Despite knowing some members opposite made representations to the Chancellor.
It is shameful for a female Prime Minister to undermine other women born in the 1950’s despite continuously attacking the Labour Party for being weak on women’s issues. –Who by the way is also a WASPI and I would be curious to know if she received notification from the DWP.
It is quite simple, women born in the 1950s were not given sufficient notice by the Government that their SPA would be increasing.
Freedom of Information requests have revealed that the Government waited until April 2009, fourteen years after the 1995 Pensions Act, before it began writing individually to the women affected and only a small tranche of women received these letters sent out in the first batch.
In March 2011 the Government stopped writing to women affected because the coalition Government was considering speeding up the equalisation of the SPA. These changes, in the 2011 Pensions Act, were finally passed by Parliament in November 2011. The Government began writing to women again in January 2012.
A large percentage of WASPI women only received a letter advising them of significant increases to their SPA when they were 59, within 1 year of their expected SPA of 60.
Very many others received only 2, 3, 4 and 5 years’ notice, whilst still others received no letter at all from the Department for Work and Pensions.
For a further mailing, sent using information from HMRC, the Department for Work and Pensions failed to record how many letters were returned undelivered, and no further action was taken to trace women who had not received letters.

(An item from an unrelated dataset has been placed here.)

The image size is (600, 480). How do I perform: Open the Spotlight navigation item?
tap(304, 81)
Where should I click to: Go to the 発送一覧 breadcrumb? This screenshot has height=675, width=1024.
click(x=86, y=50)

I mean, can we just imagine the outcry if a private pension provider behaved in such an unprofessional way? –I imagine many members of all sides of this house would be up in arms!
A series of well-known organisations and reviews have made recommendations on fair notice for changes to the SPA.
The Turner Commission recommended 15 years notice, and Saga recommended 10 years notice.
John Cridland’s Independent Review of the SPa recommended that the Government should communicate changes directly to those affected.
A recent development is that Bindmans Solicitors, acting on behalf of WASPI has asked repeatedly for the Independent Case Examiner to streamline its complaints investigation process and offered to assist it in doing so.
Amongst the concerns raised, there were extensive discussions about the ICE accepting Bindmans’ suggestion of investigating a representative sample of WASPI complaints, rather than examining each complaint individually.
Those requests have previously been refused. However, Bindmans has also engaged with the Parliamentary and Health Service Ombudsman regarding the issue, and following intervention by the Ombudsman, the ICE has now agreed to investigate a representative sample of complaints with view to establishing whether there was maladministration and how any such maladministration should be addressed.
Should the Ombudsman find in WASPI women’s favour, he can ask the Government to restore women to the financial position they would have been in, had the maladministration not occurred. This would include not only lost pension payments, but loss of earnings and assets incurred because of the maladministration.
If all those cases of maladministration were found against the Government, we could be looking at a huge settlement. –So to find a solution is in the Government’s financial interests
Seeking a Parliamentary resolution remains the quickest potential solution for WASPI women and the most cost-effective option for the Government and the tax-payer.
I urge the Government to consider the various options that the campaign is pursuing, and in particular the merits of offering a solution via Parliamentary means.
Speaker, I am forever the optimist and am hoping that pressure from all sides will build momentum and bring this campaign to a successful conclusion.
Because whilst the Government dither about, ordinary women are having to choose between heating and eating. It is simply not on.
These women (many of whom are in the gallery) need an answer, they need a solution, and they need it now.
I urge the whole house to speak with one voice and support the motion on the order paper.